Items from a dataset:
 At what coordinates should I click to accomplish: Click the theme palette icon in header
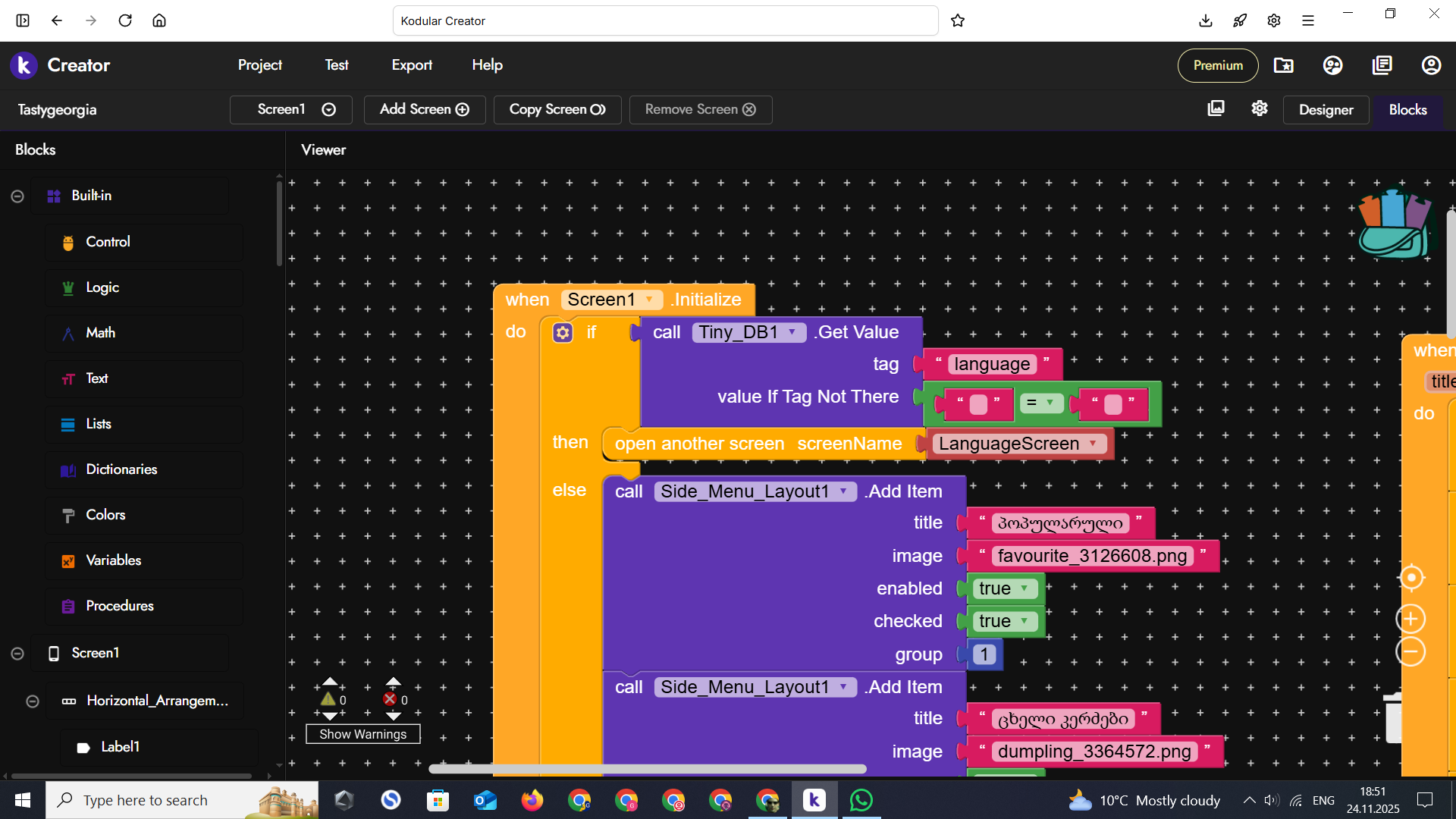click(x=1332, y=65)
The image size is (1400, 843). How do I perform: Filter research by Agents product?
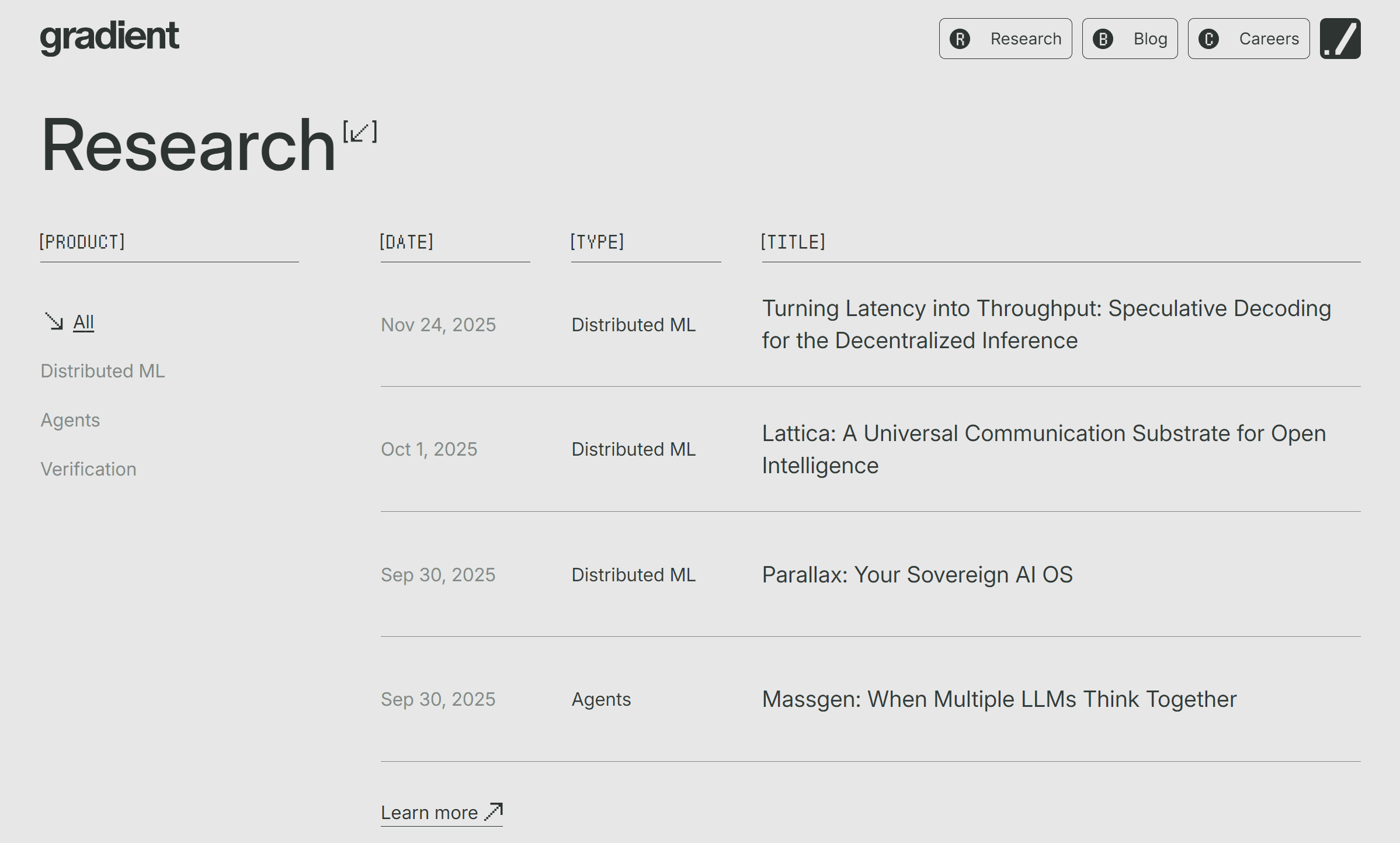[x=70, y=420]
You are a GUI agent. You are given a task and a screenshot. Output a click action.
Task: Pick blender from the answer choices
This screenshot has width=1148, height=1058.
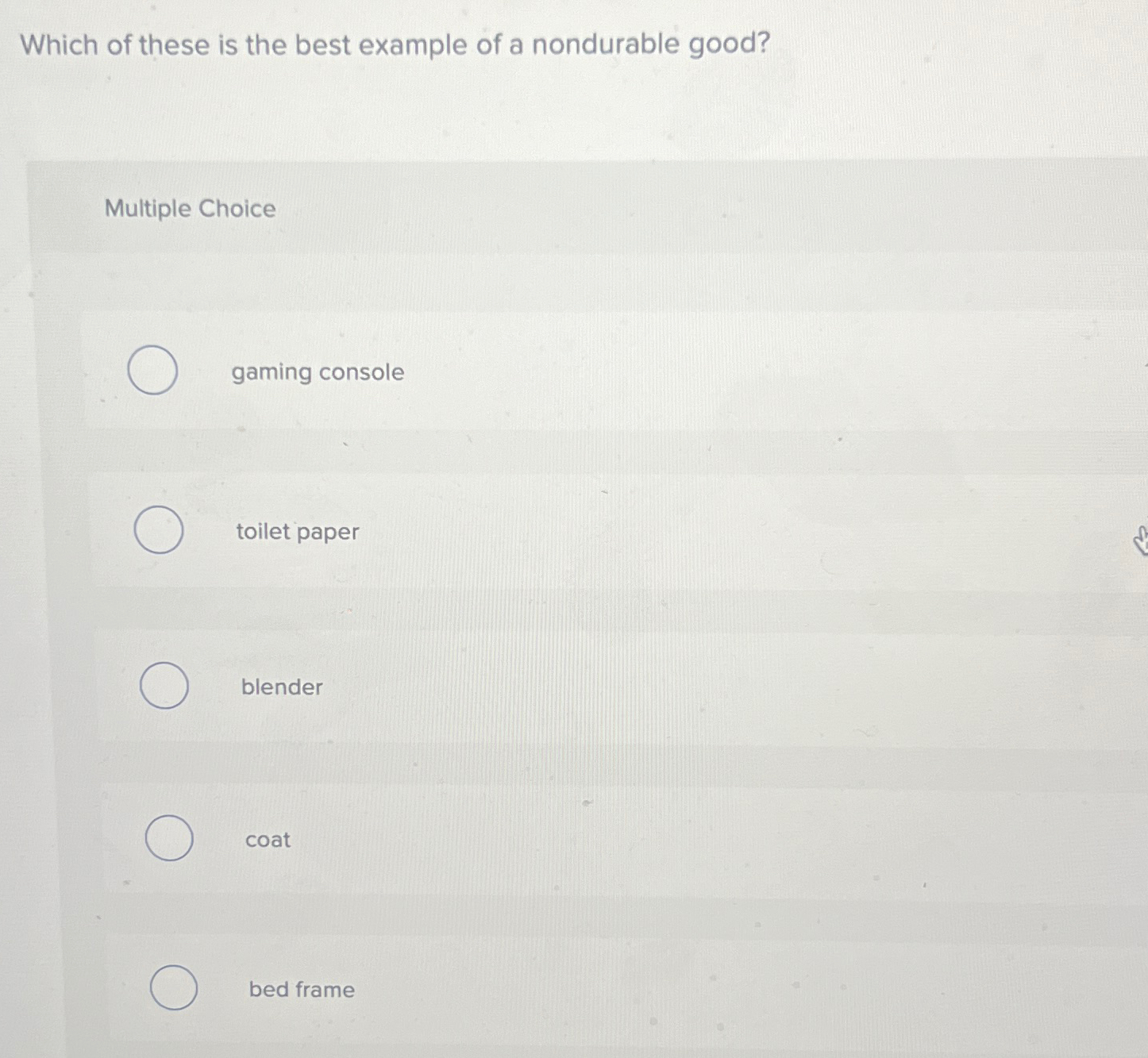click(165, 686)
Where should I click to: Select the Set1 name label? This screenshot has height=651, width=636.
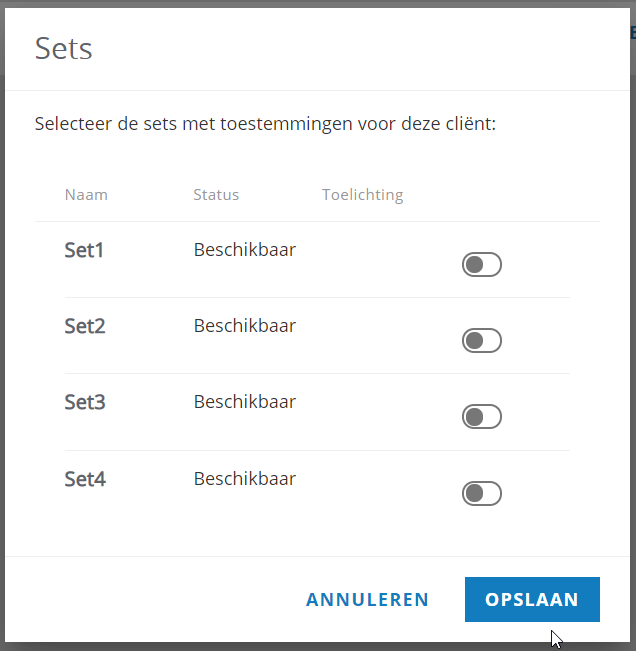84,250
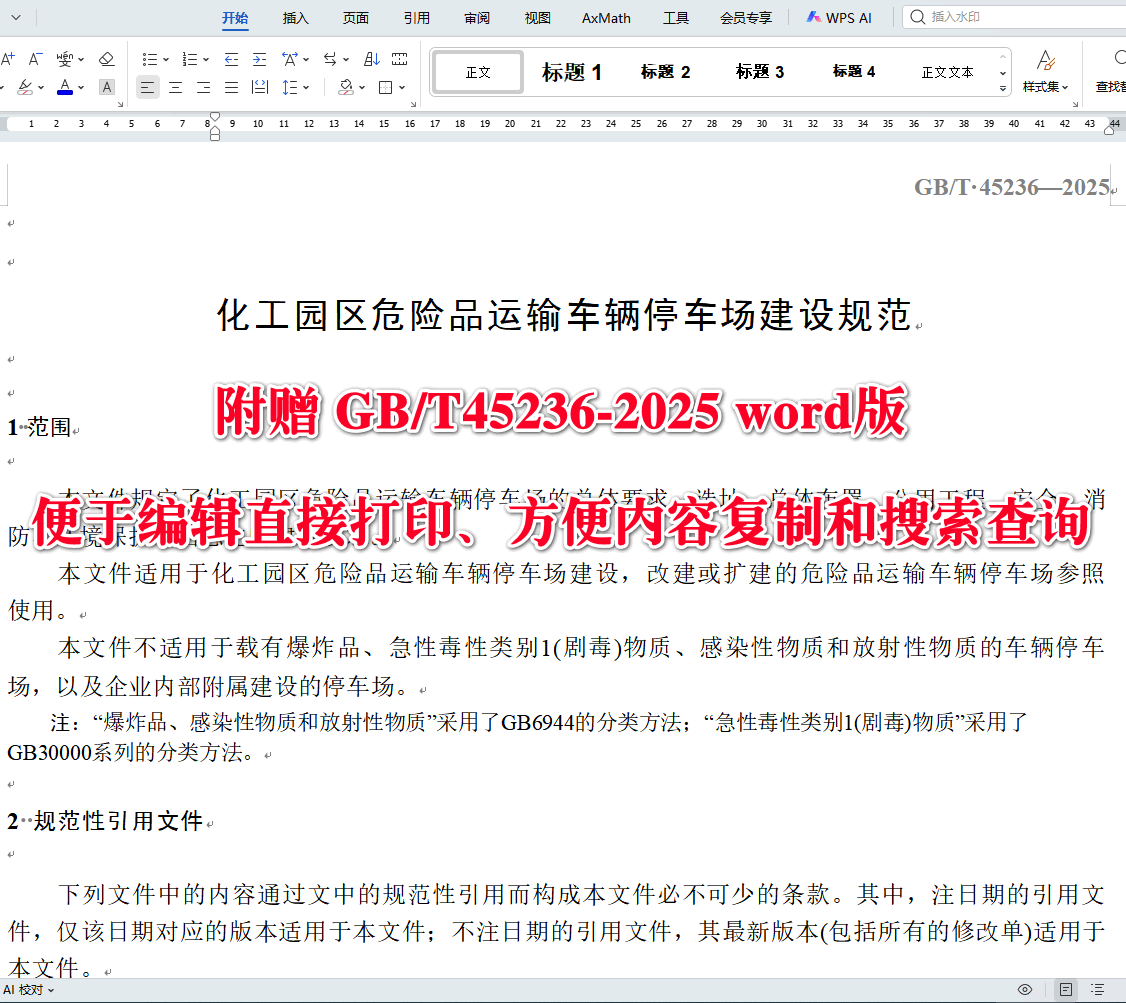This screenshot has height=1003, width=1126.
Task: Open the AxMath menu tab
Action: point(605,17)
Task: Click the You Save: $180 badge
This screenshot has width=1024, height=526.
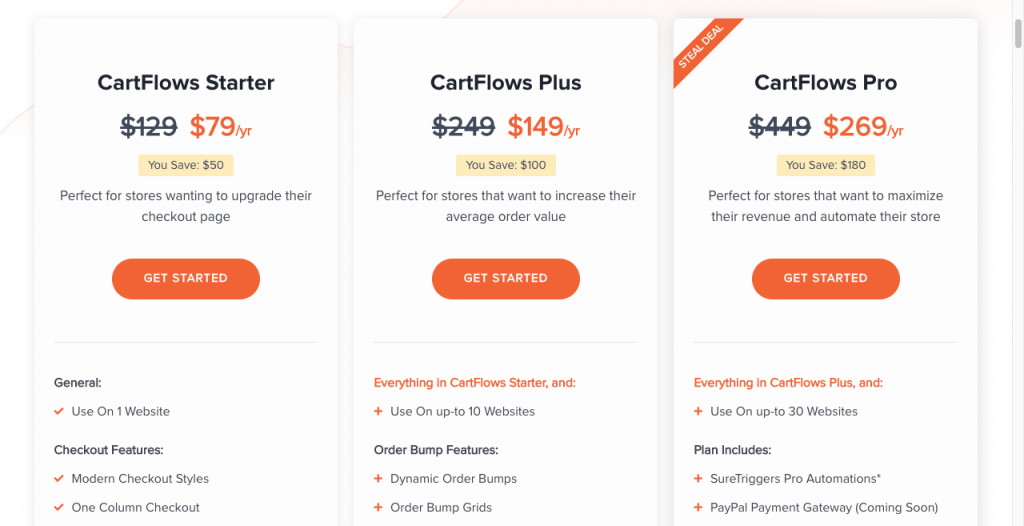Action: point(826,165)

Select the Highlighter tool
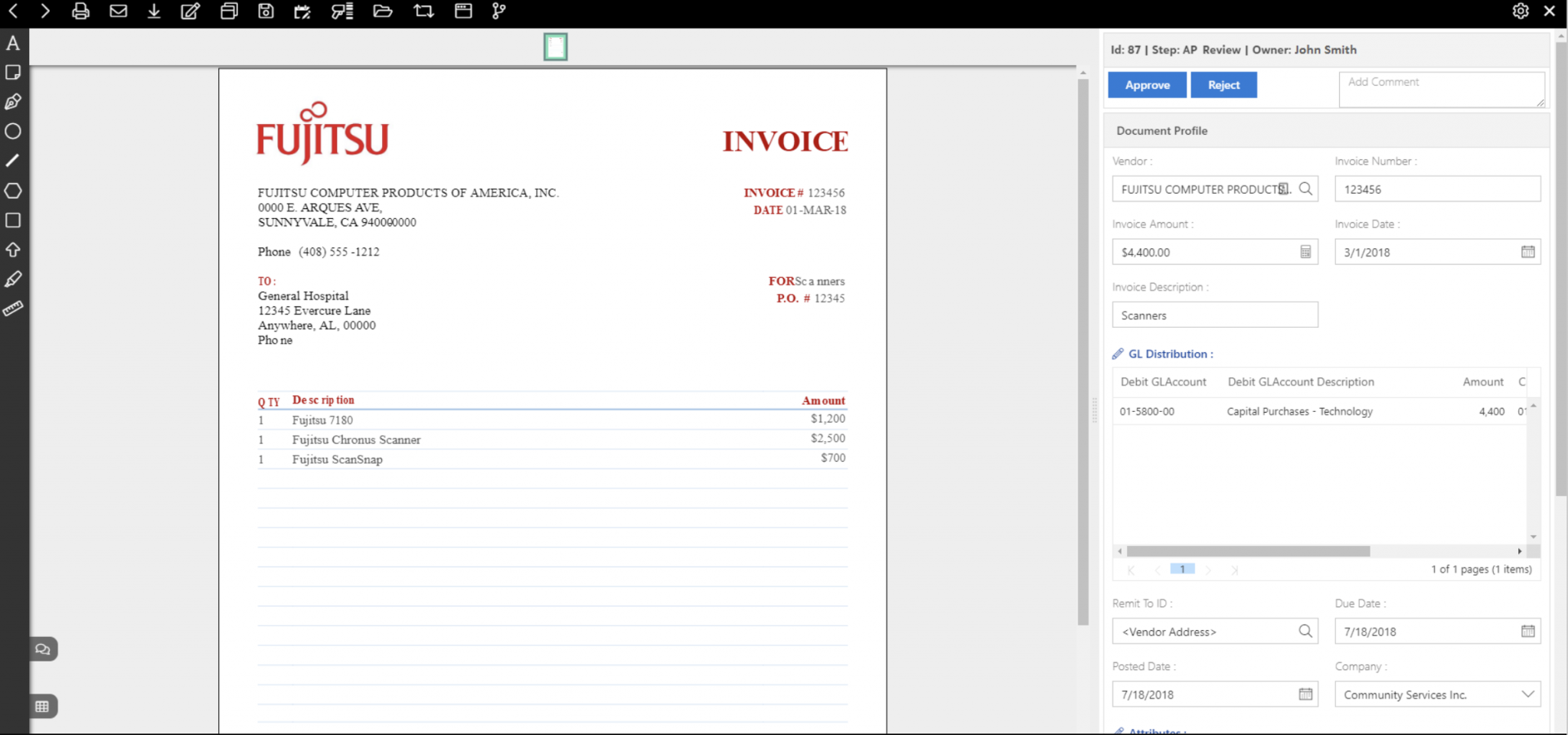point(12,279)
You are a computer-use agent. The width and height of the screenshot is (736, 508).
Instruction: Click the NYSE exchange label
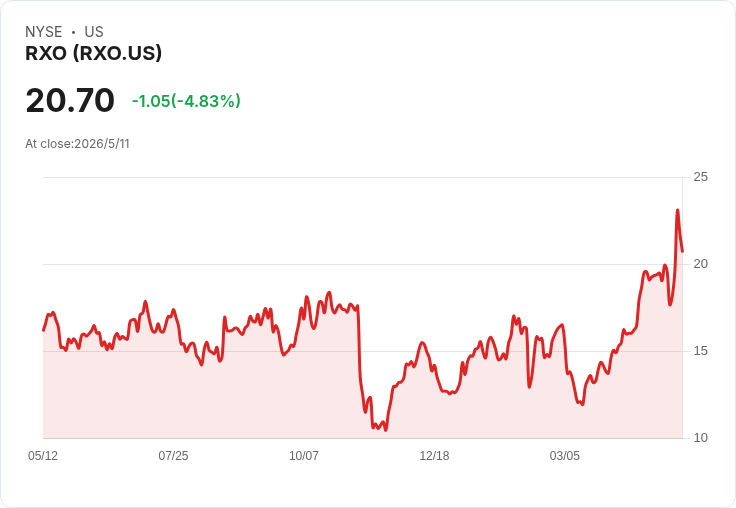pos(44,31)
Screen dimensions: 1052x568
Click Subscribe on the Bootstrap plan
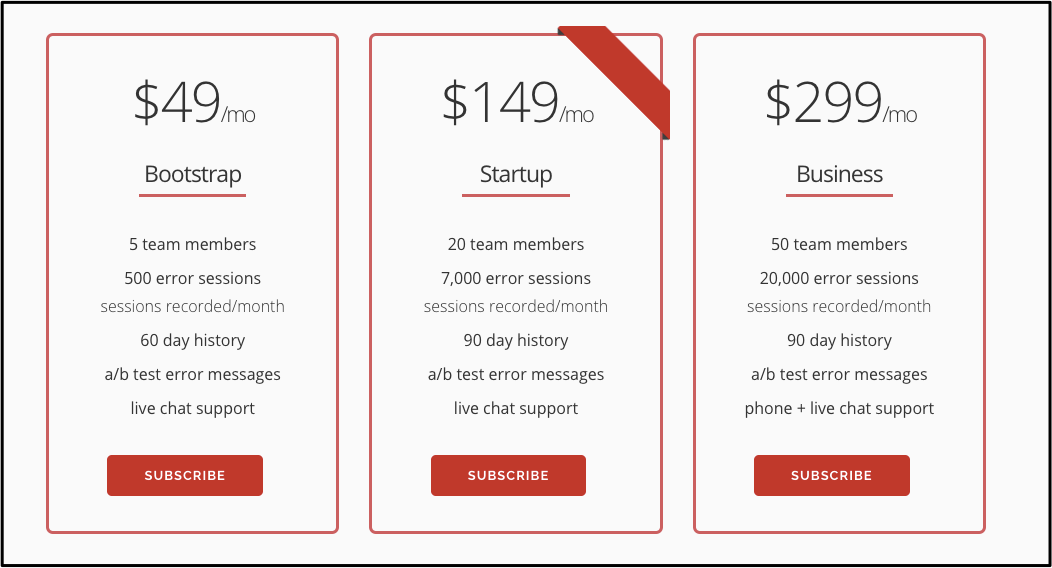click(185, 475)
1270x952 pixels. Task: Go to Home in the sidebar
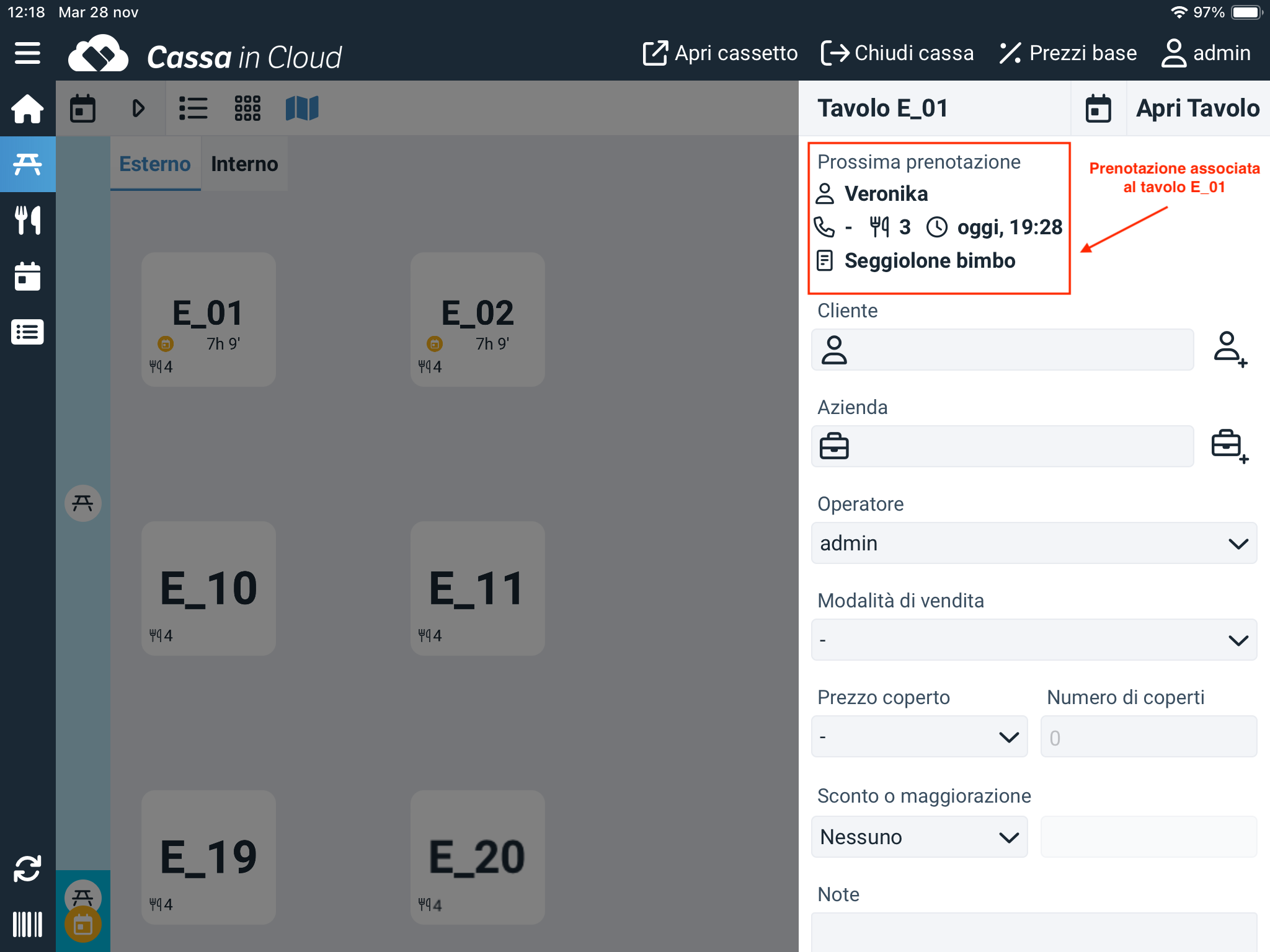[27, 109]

YOUR TASK: Reproduce every line of the material above verbatim, omitting the pictures.

RESPONSE TO THE TASK:
 At what coordinates should I click to accomplish: Click the theme palette icon in header
click(x=1332, y=65)
The image size is (1400, 843). How do I perform: Filter research by Agents product?
[x=70, y=420]
You are a GUI agent. You are given a task and a screenshot. Output a click action.
Task: Pick blender from the answer choices
This screenshot has width=1148, height=1058.
click(165, 686)
Where should I click to: Select the Set1 name label? This screenshot has height=651, width=636.
84,250
This screenshot has height=1003, width=1126.
Task: Open the AxMath menu tab
Action: point(605,17)
Task: Click the You Save: $180 badge
This screenshot has width=1024, height=526.
Action: point(826,165)

Select the Highlighter tool
point(12,279)
You are a computer-use agent. The width and height of the screenshot is (736, 508).
Instruction: Click the NYSE exchange label
pos(44,31)
Screen dimensions: 1052x568
Click Subscribe on the Bootstrap plan
click(185, 475)
1270x952 pixels. Task: Go to Home in the sidebar
[27, 109]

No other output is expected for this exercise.